Sweet tea is a Southerner’s dream come true when made right (not green tea…there’s a big difference).
As with anything else in the South (or anywhere else, for that matter) there are lots of variations of standard classics.
The German did not make sweet tea. She wasn’t Southern, after all.
Yet, it was one of my favorite drinks as a kid. It followed right after grape Kool-Aid and the occasional ice cold Coke.
I grew up in a diverse neighborhood.
I was fed, and loved, Menudo and homemade tortillas from my neighbor from Mexico.
I ate potato pancakes with applesauce and schnitzel at home.
I drank gallons of sweet tea from the Southern crew.
When I got to the age of interest, I asked several moms how they made their sweet tea and each had a different answer.
Today, I have two go-to methods, dependent on how much time and effort I want to expend.
Easy Method for 1 gallon of Sweet Tea (seems like a large amount, but trust me, once your family starts drinking it, a gallon doesn’t go far)
~ Boil 4 cups of water.
~ Take off heat.
~ Place 4 large tea bags in water and let steep 5-7 minutes…go 10 if you’re feeling crazy.
~ In gallon pitcher, place 1 cup of sugar, or more/less to taste (if I’m making sweet tea for company, I ALWAYS use 1 cup of sugar, or more…mmmmm).
~ Discard tea bags and pour hot concentrated tea into pitcher and stir until sugar is completely dissolved.
IMPORTANT STEP: fill the remainder with cold water from fridge. Tap water isn’t cold enough. This step helps prevent the tea from clouding.
Pour over ice, garnish with lemon or orange slices and drank.
Best Tasting Method (or at least I think so) for 1 gallon of Sweet Tea (with pics!)

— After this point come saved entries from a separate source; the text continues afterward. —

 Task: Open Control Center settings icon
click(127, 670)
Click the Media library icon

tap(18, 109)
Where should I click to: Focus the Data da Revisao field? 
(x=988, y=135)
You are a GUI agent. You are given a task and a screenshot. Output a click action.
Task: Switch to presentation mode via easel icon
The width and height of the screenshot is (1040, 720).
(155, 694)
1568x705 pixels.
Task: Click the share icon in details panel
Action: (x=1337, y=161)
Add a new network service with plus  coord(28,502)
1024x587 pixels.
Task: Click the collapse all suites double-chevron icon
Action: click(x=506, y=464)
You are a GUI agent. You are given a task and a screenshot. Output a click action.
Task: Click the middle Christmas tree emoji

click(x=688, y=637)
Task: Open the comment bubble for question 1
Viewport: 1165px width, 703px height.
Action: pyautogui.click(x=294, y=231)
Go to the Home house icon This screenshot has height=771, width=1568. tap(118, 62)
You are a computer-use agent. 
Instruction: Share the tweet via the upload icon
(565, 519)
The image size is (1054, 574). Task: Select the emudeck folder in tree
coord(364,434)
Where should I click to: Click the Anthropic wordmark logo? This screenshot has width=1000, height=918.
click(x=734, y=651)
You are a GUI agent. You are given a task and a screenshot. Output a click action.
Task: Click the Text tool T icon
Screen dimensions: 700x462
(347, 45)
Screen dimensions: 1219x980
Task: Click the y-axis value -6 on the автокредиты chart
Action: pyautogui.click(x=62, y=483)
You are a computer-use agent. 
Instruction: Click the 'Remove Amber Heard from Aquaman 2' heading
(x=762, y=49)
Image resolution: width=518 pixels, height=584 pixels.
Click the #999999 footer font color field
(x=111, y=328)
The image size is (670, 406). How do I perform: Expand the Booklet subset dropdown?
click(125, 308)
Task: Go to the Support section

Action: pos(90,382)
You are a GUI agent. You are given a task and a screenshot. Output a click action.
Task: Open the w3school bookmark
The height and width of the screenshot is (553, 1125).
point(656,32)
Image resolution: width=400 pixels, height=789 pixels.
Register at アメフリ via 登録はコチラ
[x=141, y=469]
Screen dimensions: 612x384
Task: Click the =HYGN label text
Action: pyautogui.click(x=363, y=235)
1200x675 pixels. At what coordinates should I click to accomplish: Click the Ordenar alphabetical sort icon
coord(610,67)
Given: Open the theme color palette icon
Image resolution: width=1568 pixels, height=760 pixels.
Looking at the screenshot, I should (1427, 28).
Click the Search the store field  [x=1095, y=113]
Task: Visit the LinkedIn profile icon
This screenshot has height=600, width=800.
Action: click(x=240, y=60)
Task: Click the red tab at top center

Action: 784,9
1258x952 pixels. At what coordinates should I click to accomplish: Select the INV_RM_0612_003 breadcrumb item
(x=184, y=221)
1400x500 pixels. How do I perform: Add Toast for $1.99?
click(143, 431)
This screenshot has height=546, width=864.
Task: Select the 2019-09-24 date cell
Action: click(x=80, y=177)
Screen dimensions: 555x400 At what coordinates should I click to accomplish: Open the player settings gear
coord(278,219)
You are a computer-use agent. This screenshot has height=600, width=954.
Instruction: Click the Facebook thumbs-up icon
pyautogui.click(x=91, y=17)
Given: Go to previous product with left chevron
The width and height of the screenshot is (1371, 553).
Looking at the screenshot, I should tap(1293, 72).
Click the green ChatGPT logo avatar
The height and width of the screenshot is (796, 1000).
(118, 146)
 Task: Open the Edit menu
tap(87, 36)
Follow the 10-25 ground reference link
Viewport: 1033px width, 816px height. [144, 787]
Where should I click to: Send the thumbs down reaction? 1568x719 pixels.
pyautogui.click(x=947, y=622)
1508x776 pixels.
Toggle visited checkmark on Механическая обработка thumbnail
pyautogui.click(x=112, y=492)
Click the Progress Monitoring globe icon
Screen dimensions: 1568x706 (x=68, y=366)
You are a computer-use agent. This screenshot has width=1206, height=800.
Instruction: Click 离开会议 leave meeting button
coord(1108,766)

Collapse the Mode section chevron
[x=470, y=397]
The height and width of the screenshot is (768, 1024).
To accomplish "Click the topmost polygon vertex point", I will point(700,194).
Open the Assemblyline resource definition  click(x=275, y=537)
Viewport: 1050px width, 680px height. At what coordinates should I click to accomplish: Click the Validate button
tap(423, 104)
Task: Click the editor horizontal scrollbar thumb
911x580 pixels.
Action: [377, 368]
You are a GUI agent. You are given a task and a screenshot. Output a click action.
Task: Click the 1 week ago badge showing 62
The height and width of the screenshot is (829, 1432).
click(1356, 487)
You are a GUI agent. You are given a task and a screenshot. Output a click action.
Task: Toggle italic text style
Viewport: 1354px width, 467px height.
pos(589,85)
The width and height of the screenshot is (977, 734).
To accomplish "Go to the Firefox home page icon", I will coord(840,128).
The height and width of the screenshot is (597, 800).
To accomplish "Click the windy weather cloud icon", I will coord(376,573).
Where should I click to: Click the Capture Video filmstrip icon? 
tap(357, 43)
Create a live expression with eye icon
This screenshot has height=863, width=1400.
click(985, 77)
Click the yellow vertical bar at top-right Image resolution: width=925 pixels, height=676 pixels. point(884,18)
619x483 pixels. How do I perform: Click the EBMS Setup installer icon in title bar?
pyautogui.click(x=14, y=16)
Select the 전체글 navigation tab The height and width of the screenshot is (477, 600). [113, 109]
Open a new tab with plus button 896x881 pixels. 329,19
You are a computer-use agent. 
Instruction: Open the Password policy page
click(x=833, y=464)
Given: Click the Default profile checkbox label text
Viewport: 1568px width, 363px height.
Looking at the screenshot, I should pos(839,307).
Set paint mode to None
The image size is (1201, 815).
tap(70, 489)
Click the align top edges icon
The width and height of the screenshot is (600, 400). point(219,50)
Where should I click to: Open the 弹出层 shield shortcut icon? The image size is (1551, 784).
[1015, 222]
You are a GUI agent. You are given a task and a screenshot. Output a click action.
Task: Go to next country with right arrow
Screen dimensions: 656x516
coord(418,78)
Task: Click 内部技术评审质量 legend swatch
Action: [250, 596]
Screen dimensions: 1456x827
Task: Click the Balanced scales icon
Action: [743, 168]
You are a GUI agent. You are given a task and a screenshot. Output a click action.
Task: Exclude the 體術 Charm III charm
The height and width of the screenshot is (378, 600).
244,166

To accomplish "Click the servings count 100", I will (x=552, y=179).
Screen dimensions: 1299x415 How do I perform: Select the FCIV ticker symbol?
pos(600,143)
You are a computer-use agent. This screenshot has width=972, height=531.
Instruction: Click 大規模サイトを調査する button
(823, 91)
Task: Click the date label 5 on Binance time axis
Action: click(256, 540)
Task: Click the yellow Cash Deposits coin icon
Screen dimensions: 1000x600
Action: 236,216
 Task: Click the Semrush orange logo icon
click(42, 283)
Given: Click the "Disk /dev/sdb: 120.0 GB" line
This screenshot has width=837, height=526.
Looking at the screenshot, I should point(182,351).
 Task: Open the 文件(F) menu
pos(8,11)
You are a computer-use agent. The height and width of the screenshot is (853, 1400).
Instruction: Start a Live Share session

~ Using large sauce pan, pour in 4 cups of water.
~ Turn heat to high.
~ Gently sprinkle 3 heaping tablespoons of loose tea on top of water.
~ DO NOT mix or stir.
~ Let the loose tea rest on the surface.
~ Watch the water carefully: you DO NOT want to let it come to a boil, because it will turn the tea bitter.
~ Once bubbles start appearing along the outer circle of the pan, remove from heat and let steep 5-7 minutes. (see the tiny bubbles?)
~ In gallon pitcher, place 1 cup of sugar, or more/less to taste.
~ Place a strainer over the top of pitcher and pour in hot tea concentrate, letting strainer catch the loose leaves.
~ Stir until sugar is completely dissolved.
~ IMPORTANT STEP: fill the remainder with cold water from fridge. Tap water isn’t cold enough. This step helps prevent the tea from clouding.
~ Pour over ice, garnish with lemon or orange slices and drank.
Can you taste it? This is the taste of summer time/fall time/winter time/spring time.
Now go and impress your Southern friends with your knowledge of a classic tradition.
If you bring your six-shooters to show off too, well, we may have to make you an honorary Belle.